The scenes of a boar and bear reflect a closeness to nature that few of us share today. How many of us have seen the animals we eat being killed? The bear in the centre of tapestry has the tip of a broken spear in its chest, its jaws are clamped around the neck of a mastiff in a desperate struggle that it is about to loose. King Henry VIII owned over 200 hundred hunting tapestries but who would choose to decorate their homes with scenes like this now? 

A fifteenth-century noble would have been able to identify the different furs that are used to line the clothing of the participants: miniver, ermine and lynx. Like hunting today, the role of fur in fashion is frequently contested in our media.The lady in the red gown below reveals an ermine lining to her gown. Each of the black spots represents a tail. A similar display today would risk provoking a hostile response.

Detail from a Tapestry decpicting scenes of a Boar and Bear Hunt, Museum no. T.204-1957.Exercising packs of hounds and using them to follow a scent trail to flush out foxes to be shot remains legal. Apparently over 6,000 people attended a single Boxing Day hunt this year in Chipping Norton, near Oxford. Whilst the majority of the UK’s urban population may be in favour of the current ban, it is clear that hunting remains a popular pursuit in the countryside.
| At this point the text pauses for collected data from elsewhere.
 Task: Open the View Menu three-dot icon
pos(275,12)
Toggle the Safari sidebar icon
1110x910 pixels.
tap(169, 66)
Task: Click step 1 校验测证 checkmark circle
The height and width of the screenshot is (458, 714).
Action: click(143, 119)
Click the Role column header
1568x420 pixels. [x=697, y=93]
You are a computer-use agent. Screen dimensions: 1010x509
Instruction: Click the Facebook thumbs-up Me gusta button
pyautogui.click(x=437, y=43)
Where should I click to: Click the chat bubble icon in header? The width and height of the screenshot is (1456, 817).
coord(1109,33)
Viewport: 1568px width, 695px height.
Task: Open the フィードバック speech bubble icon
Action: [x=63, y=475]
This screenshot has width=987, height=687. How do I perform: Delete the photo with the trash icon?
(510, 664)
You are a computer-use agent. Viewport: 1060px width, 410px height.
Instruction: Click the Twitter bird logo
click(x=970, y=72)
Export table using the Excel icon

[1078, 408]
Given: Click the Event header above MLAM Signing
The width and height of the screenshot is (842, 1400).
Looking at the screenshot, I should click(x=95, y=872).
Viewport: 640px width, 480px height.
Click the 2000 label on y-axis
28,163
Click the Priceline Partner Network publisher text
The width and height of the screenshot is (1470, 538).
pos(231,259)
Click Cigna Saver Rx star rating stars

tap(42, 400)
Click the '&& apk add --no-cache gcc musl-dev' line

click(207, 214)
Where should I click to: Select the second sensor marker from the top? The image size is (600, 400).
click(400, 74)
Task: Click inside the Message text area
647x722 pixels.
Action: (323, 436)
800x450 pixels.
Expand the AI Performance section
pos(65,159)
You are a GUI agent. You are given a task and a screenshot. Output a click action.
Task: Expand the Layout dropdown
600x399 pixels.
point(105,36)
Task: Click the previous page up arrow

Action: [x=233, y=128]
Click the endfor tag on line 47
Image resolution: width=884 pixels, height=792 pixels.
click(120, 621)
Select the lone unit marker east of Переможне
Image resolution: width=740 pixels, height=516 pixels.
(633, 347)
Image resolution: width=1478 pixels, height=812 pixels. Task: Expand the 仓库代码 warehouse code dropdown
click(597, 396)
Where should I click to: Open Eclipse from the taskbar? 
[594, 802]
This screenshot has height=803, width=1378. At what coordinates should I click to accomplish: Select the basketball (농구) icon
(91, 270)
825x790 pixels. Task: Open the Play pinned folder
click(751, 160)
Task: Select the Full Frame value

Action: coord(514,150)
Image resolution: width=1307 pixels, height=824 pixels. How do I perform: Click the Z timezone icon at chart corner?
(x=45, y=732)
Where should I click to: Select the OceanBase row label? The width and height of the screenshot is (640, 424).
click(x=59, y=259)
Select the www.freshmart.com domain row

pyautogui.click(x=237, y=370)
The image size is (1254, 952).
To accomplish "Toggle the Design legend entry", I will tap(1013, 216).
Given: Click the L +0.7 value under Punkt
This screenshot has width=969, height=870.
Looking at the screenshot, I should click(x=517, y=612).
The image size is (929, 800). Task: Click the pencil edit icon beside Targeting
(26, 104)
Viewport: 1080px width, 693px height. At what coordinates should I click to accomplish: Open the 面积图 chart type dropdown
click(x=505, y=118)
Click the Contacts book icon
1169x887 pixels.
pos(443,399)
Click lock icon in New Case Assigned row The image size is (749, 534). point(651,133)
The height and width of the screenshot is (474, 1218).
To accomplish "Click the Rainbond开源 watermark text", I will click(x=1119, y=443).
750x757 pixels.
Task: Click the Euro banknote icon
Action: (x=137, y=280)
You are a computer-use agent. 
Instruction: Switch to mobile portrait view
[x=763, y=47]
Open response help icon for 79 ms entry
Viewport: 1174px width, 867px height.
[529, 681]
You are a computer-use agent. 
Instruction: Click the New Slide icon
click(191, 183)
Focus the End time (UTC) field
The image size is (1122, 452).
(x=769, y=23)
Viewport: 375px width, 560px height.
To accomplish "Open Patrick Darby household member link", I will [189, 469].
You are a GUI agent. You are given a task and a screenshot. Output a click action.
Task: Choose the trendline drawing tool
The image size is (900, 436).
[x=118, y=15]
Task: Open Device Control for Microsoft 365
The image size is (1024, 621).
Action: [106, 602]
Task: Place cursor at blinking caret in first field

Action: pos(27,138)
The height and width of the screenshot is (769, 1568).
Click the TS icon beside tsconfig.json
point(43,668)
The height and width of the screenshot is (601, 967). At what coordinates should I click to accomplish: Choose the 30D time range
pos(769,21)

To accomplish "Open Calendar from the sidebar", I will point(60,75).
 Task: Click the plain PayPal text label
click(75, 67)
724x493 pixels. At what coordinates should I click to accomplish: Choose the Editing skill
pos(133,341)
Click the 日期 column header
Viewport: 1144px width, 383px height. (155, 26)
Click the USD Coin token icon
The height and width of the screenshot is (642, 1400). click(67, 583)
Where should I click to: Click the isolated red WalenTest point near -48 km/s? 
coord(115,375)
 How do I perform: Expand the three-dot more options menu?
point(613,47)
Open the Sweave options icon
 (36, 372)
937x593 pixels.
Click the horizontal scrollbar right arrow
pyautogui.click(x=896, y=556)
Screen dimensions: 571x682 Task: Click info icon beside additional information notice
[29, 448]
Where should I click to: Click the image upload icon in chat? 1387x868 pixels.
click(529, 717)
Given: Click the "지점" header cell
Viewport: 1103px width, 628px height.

Although the scenes on the Boar and Bear Hunt Tapestry, and the other three Devonshire Hunting Tapestries in Room 94 at the V&A, represent ideal hunts from a noble’s point of view the reality was more complex. Throughout the medieval period nobles and royalty vigorously maintained exclusive hunting rights on their vast estates. It is unlikely that the poorer people in society viewed these hunts with the same degree of enthusiasm as the aristocracy. However protesting wasn’t really a viable option for any fifteenth century peasant who valued their well-being!